A section of a data file:
····················
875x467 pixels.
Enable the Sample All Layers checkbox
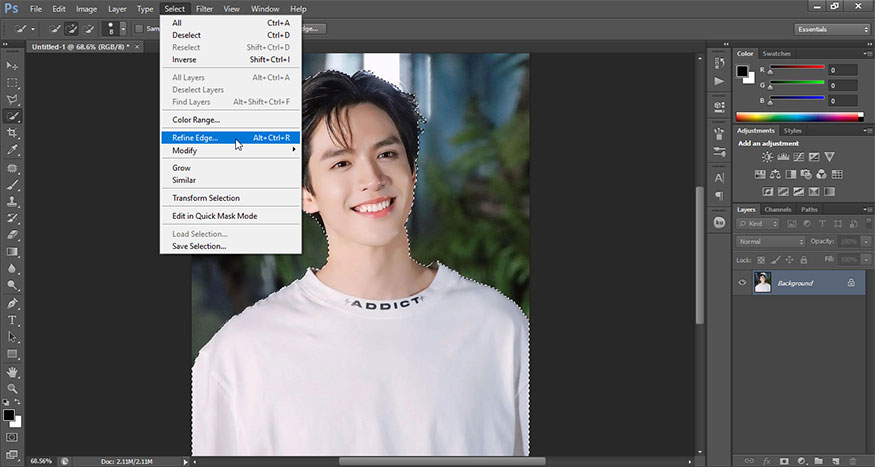click(x=139, y=29)
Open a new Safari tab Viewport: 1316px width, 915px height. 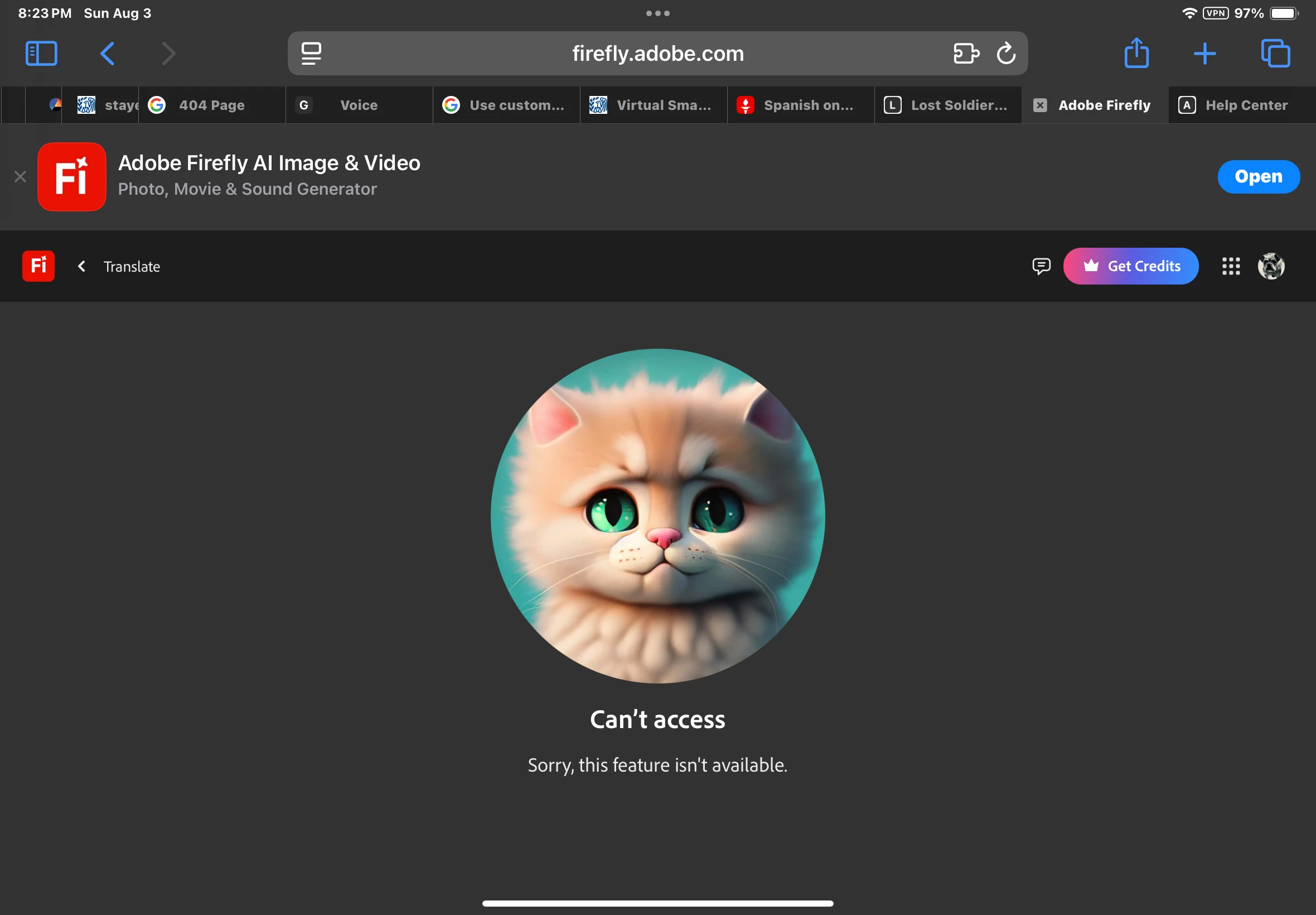coord(1204,54)
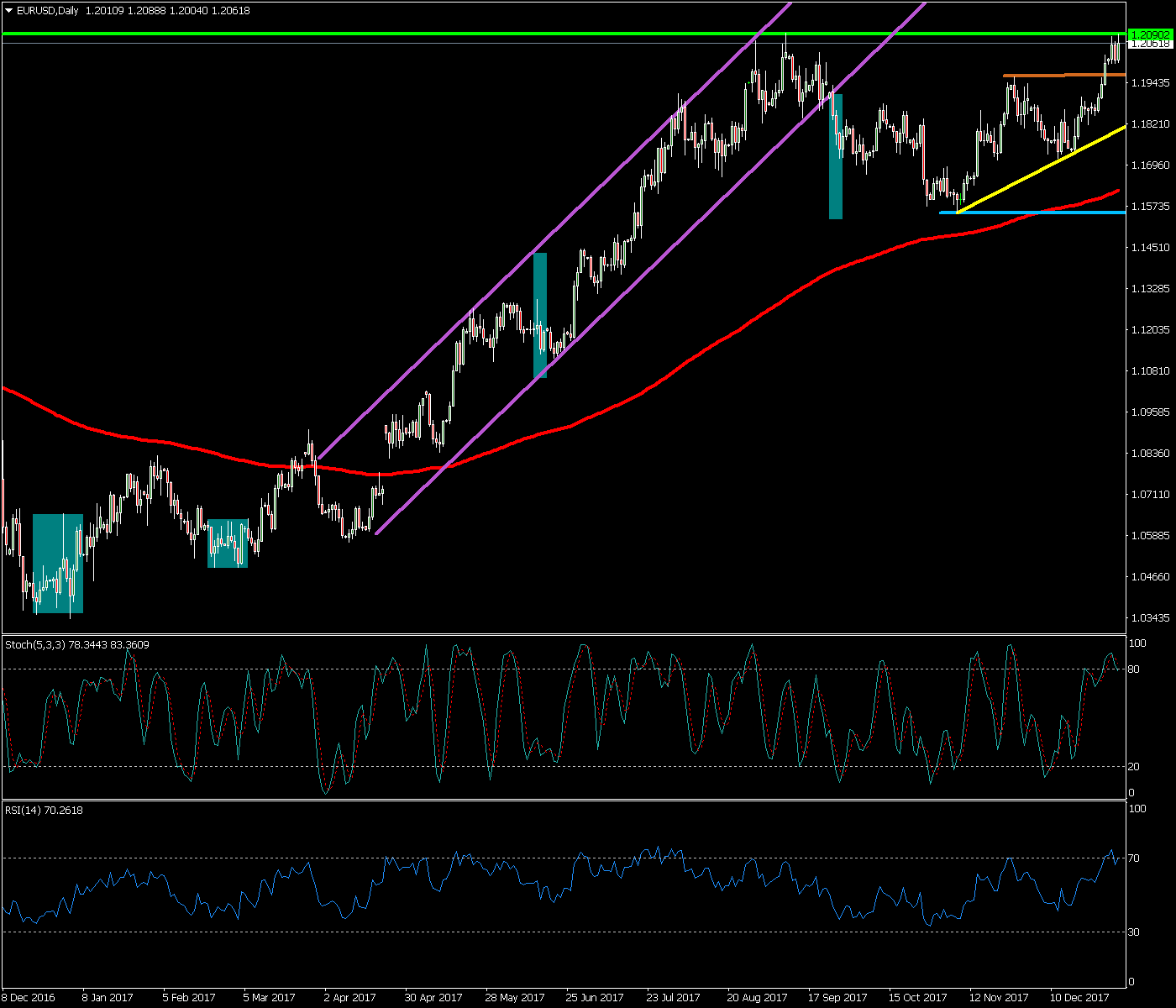Click the current price label 1.20618

tap(1150, 44)
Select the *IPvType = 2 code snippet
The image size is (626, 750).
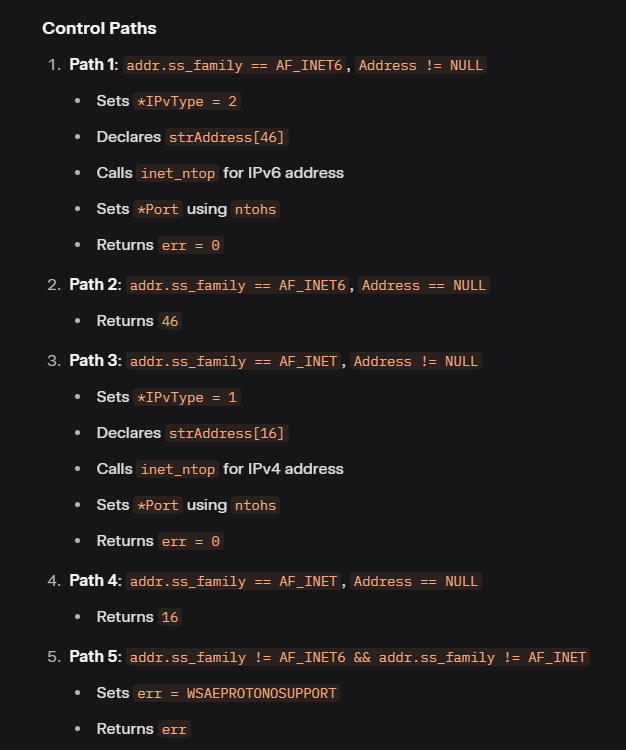click(187, 101)
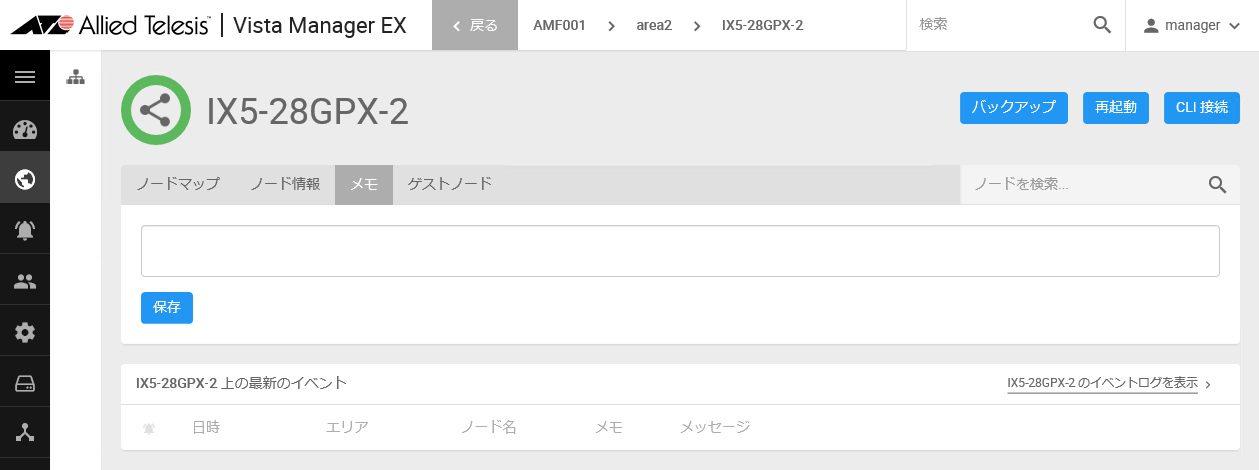Open the IX5-28GPX-2 event log link

coord(1102,383)
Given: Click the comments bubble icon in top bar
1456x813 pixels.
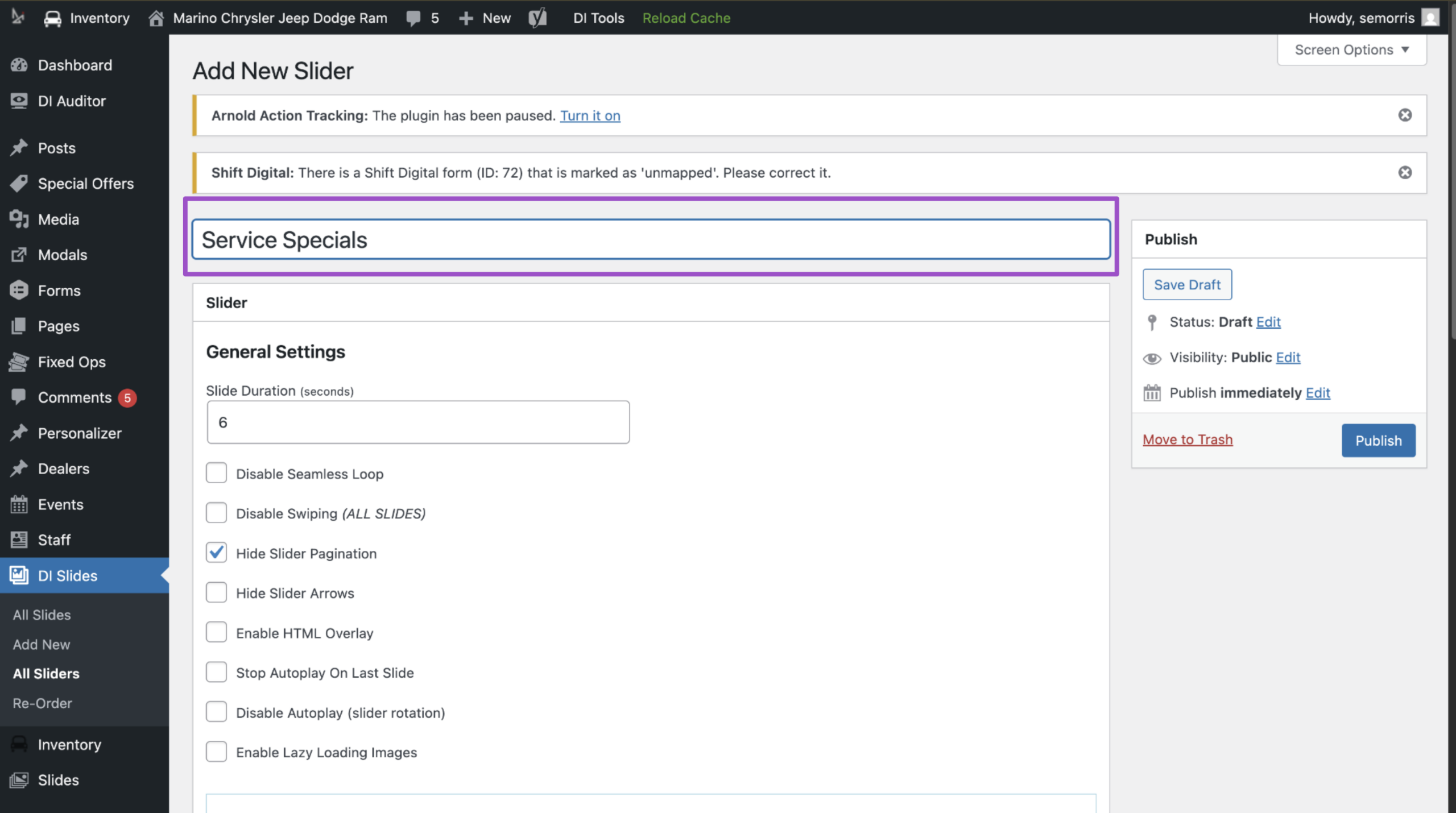Looking at the screenshot, I should 413,18.
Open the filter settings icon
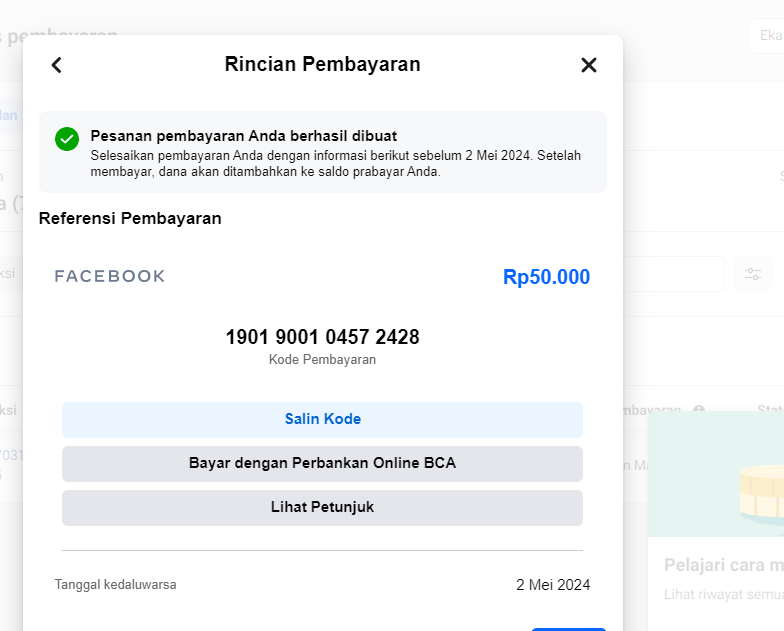 click(x=752, y=274)
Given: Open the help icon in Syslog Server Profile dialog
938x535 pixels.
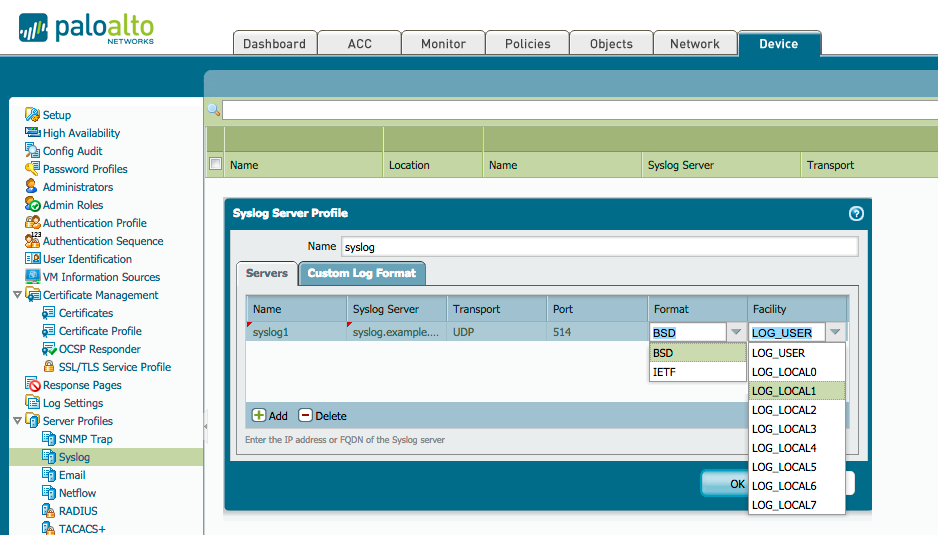Looking at the screenshot, I should [856, 213].
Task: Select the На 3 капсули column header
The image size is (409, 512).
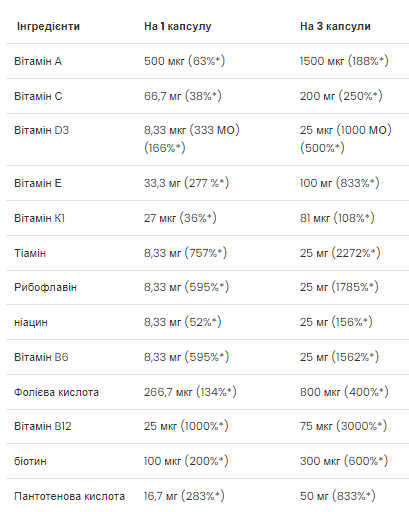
····················
▶ **PROBLEM DESCRIPTION**: Repeat the records exactly, starting at the line that contains "Given: Click the" and continuing through the end of the records, with both ends included. Do not include the pictures in your answer.

▶ **REPLY TO THE EXERCISE**:
Given: Click the comments bubble icon in top bar
1456x813 pixels.
Looking at the screenshot, I should 413,18.
Open the filter settings icon
 click(x=752, y=274)
Given: Open the help icon in Syslog Server Profile dialog
938x535 pixels.
Looking at the screenshot, I should [856, 213].
Task: Select the На 3 капсули column header
The image size is (409, 512).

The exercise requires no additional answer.